Will looked at her and smiled. Gracie noted that his teeth were crooked—a rare treat in a homosexual man. The moment marked the beginning of a beautiful and somewhat complicated friendship, complicated by the fact that Gracie was paying Will for his companionship. She had sworn she’d never be one of those Hollywood wives who paid for friendship—whose best friends were their Pilates instructors, personal trainers, interior decorators. But she grew to love Will; she loved that he told her the truth—that basically she had no taste. She loved that she could complain to him. She loved that he shared his secrets, where to get highlights, where to find the best spa on the Baja Peninsula, where to get black-market Phenfen.

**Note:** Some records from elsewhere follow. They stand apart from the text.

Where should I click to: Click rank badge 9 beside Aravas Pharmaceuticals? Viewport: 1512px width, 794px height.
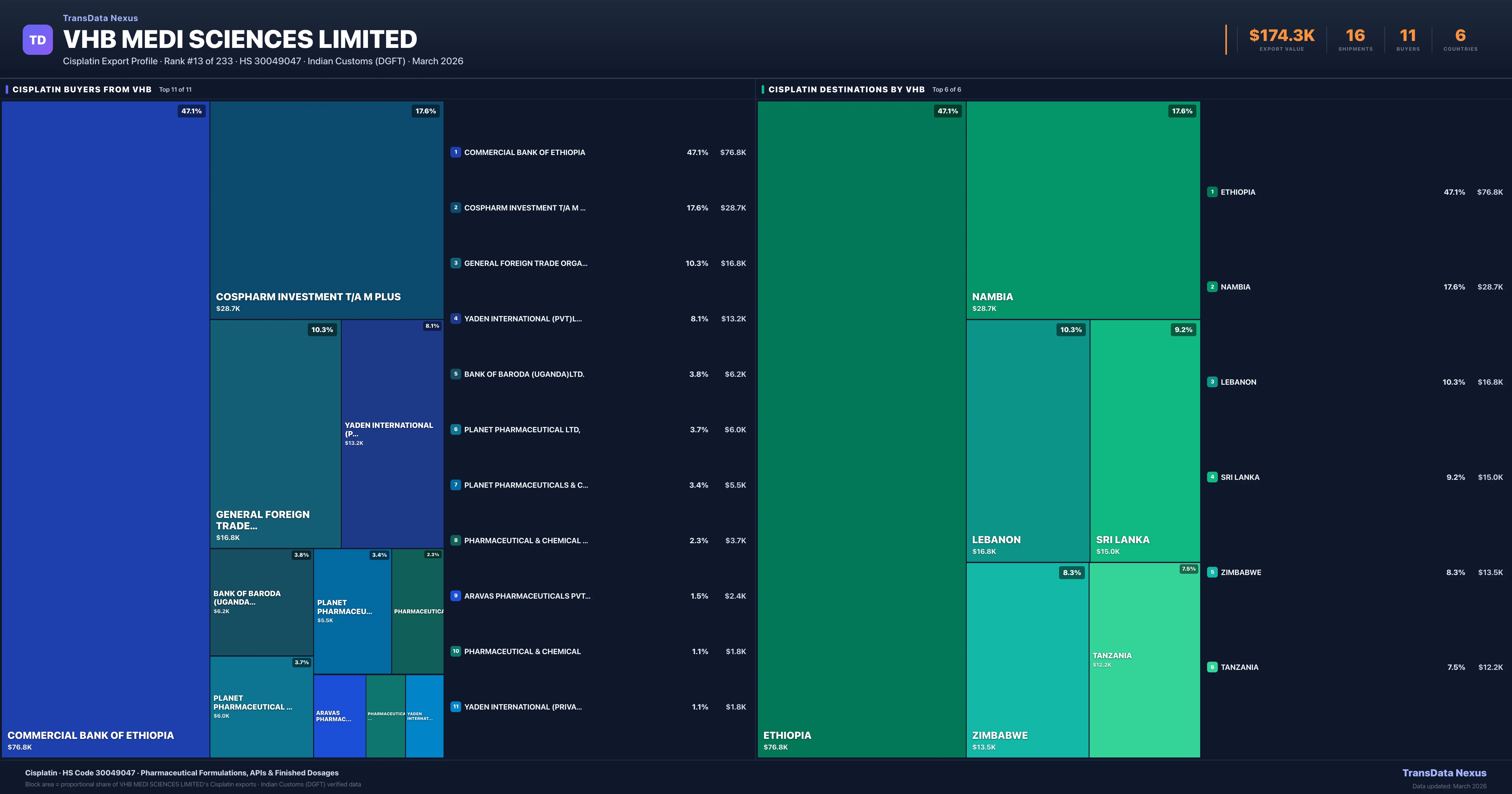pyautogui.click(x=455, y=596)
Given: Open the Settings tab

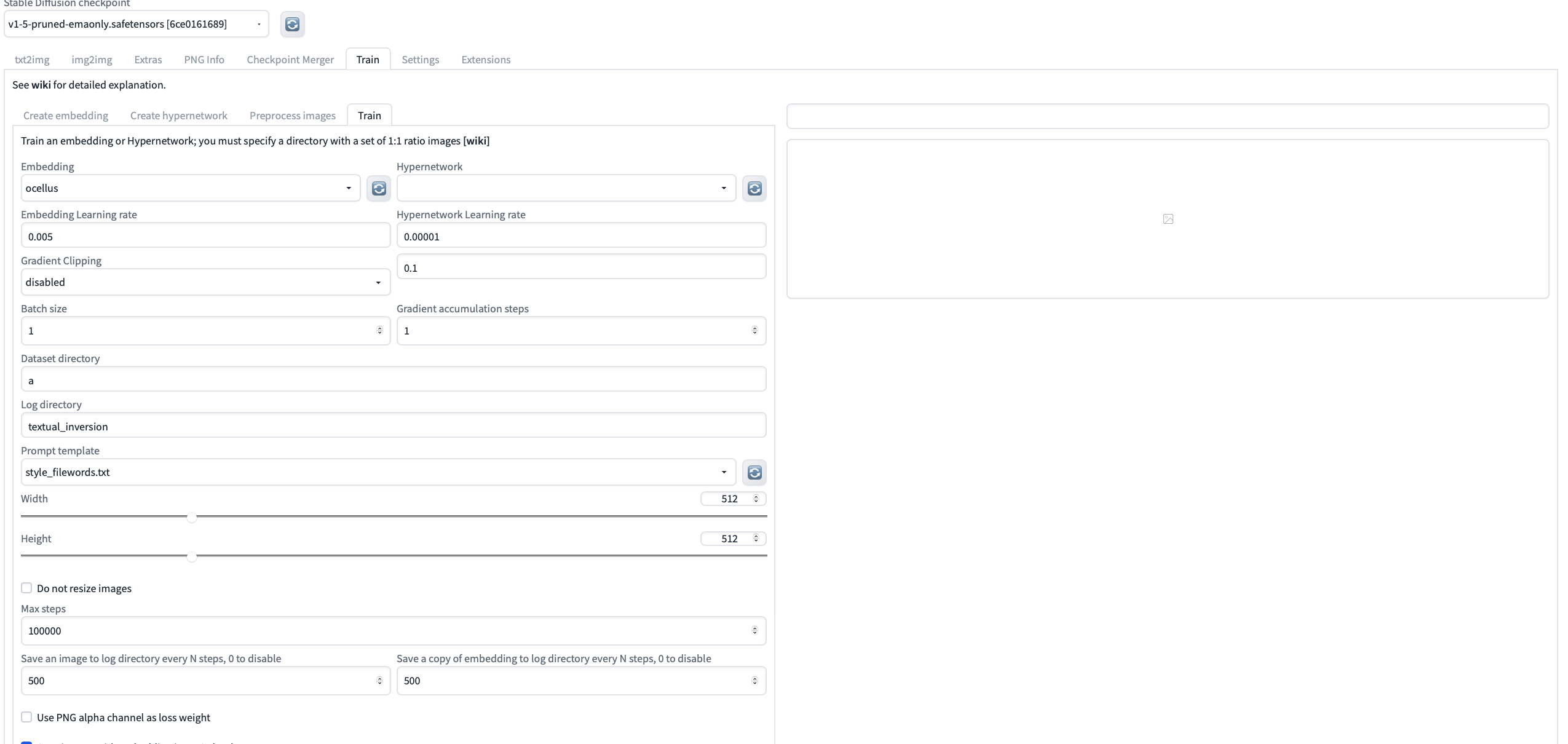Looking at the screenshot, I should [x=421, y=59].
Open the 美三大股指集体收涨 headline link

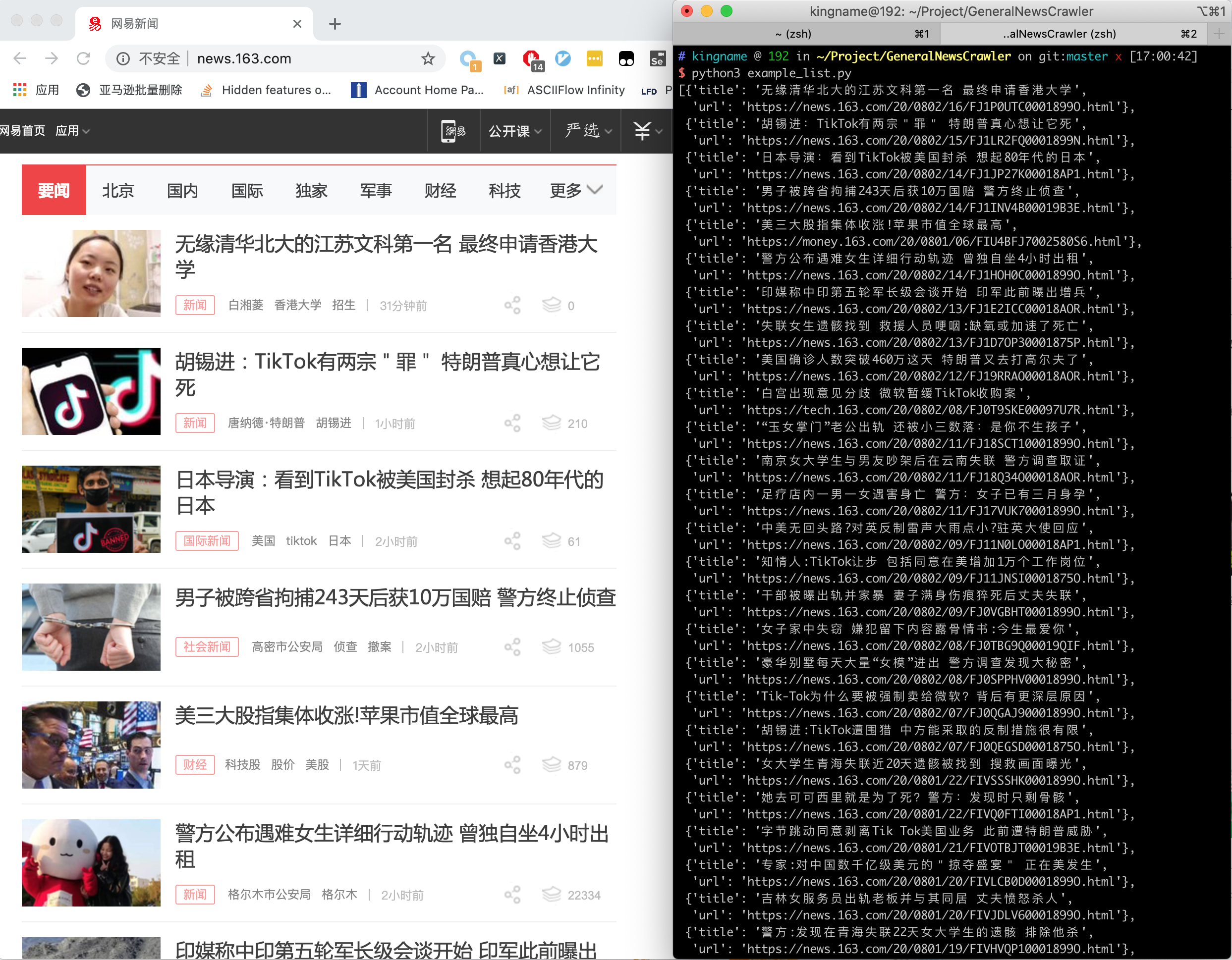(346, 715)
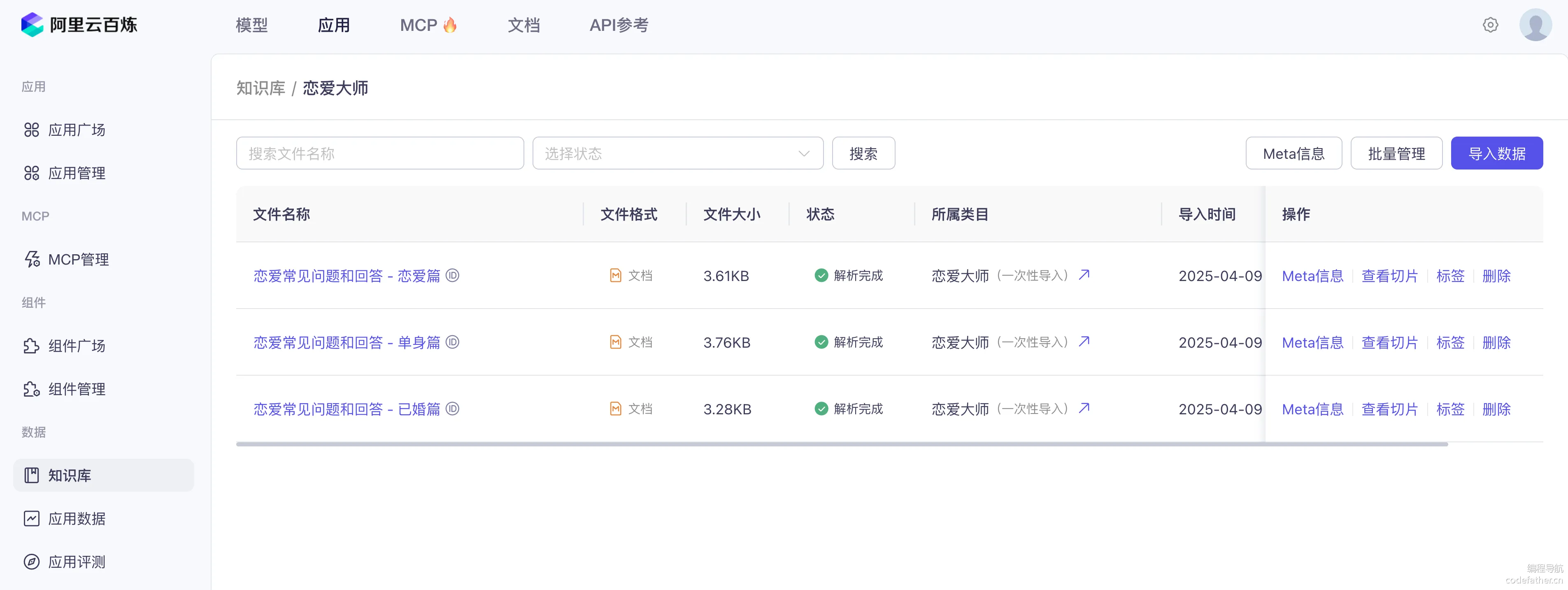This screenshot has width=1568, height=590.
Task: Click the 批量管理 button
Action: [x=1396, y=153]
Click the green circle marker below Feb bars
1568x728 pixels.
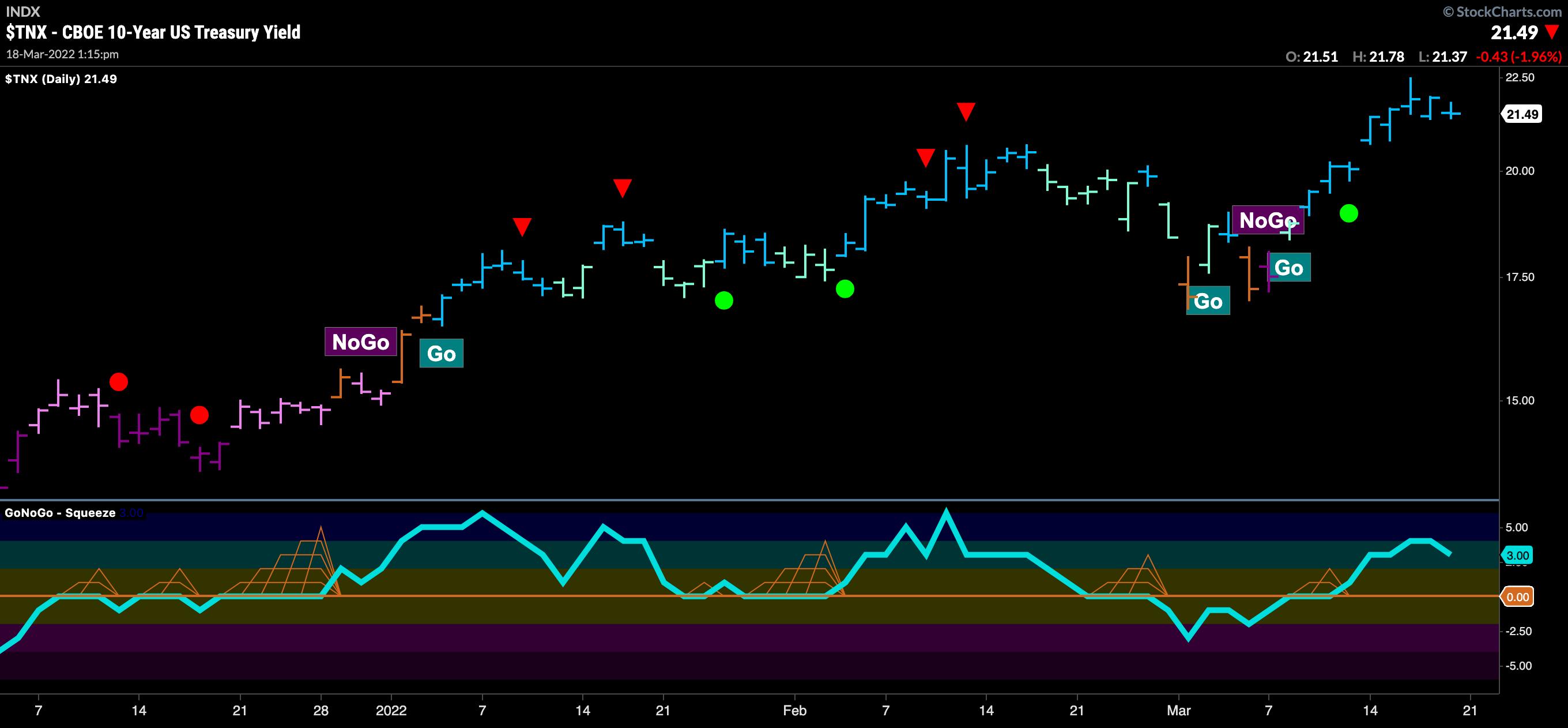click(x=845, y=289)
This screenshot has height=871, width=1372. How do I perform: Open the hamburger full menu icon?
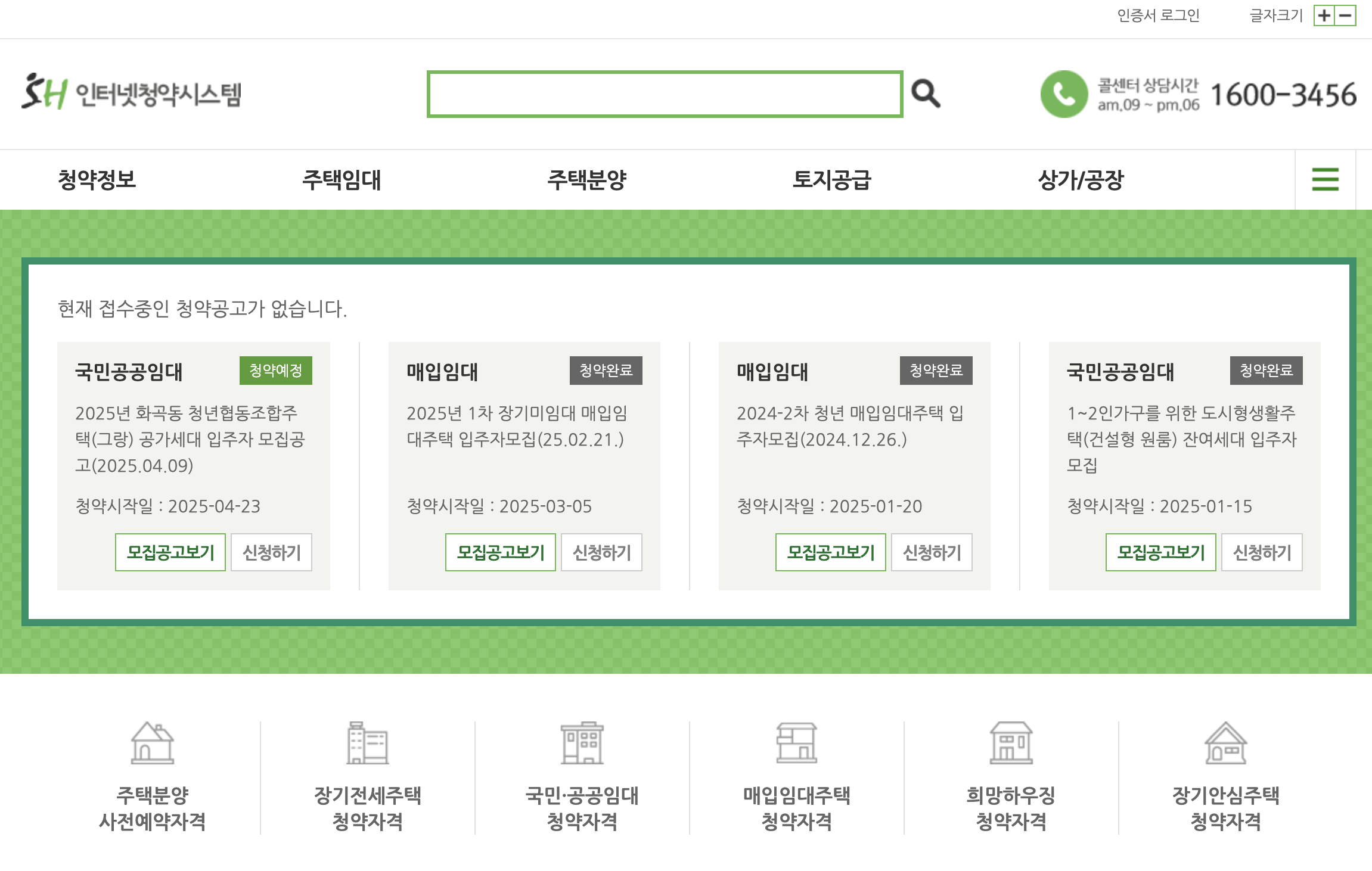click(x=1325, y=179)
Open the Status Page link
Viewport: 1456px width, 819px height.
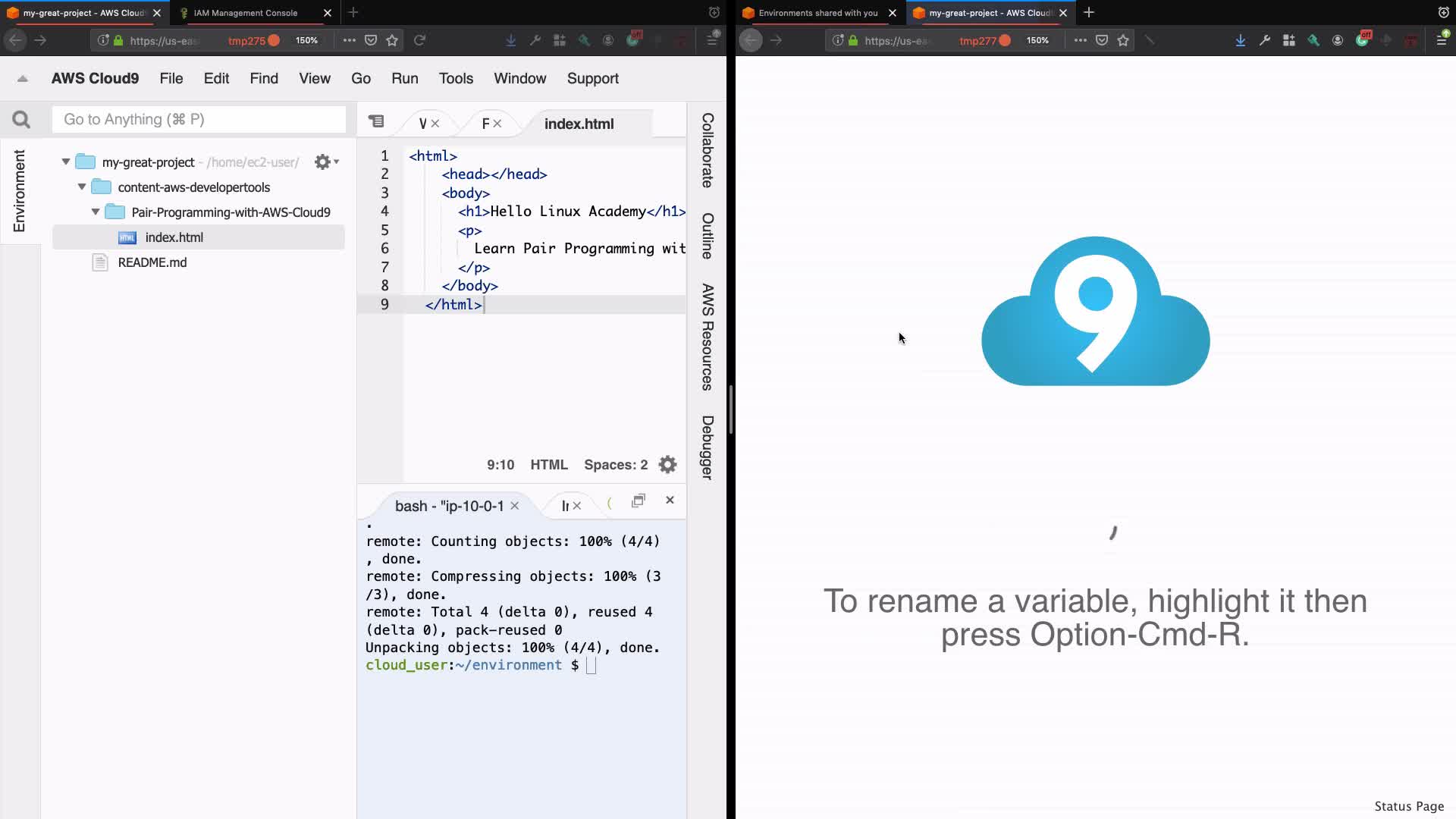(1409, 806)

Theirs was a true friendship, paid in full at the end of each month.
THE WIFE OF was a full-time job; some women (and men) were better at it than others. Gracie and Will, during an extended shopping trip for a
turn-of-the-century light fixture, argued over who was the most celebrated Wife Of, the one who turned her wife status into not just a Trade but a Calling.
The rules were stringent: The woman had to be able to warrant her own single picture in a weekly magazine, her own mention in Liz Smith or on Page Six, she had to count A-level celebrities as close friends, and she could not have had notoriety (or a real job) prior to her marriage.
One name kept popping up: Trudi Styler, married to Sting. What does she do? Hard to tell. “And who cares?” as Will pointed out. “We all know her name. We all know her face. And she’s friends with Nicole Kidman.”
“And she seems to be aging backward,” Gracie agreed.
In the Pollock social circle, Gracie had met three types of Wives Of, who had two all-important components in common: None of them held actual jobs and, in a world where such things were of utmost import, they had all Landed the Whale.
There was the InStyle Blonde—which could have been a color unto itself. This type of woman could be married to a producer who had won an Academy Award once upon a time and was on his third marriage. This wife could have been a cover model, save for the overbite (which could be corrected) and brief pit stop into porn (which could not). One could see her photo as one of Fifty Best Dressed in Harper’s Bazaar, or wearing animal print in the back of the Hollywood Reporter. She would have two children and three nannies; she would know where to get Mexican Quaaludes and how many she could take with a vodka martini. She was a living, breathing “Vagenda”—a woman with an agenda. Kenny admired the InStyle Blonde; Kenny did his best to turn Gracie into an InStyle Blonde.
The only problem with the InStyle Blonde?
Eventually, she would be an embarrassment.
Then there was The Perfect Match. Gracie would call her The Perfect Match because damned if her skirt didn’t match her jacket didn’t match her shoes didn’t match her purse didn’t match her sunglasses didn’t match her nail polish (fingers and toes) didn’t match her agent husband’s polo shirt didn’t match her children’s dresses didn’t match their sandals didn’t match their hair accessories.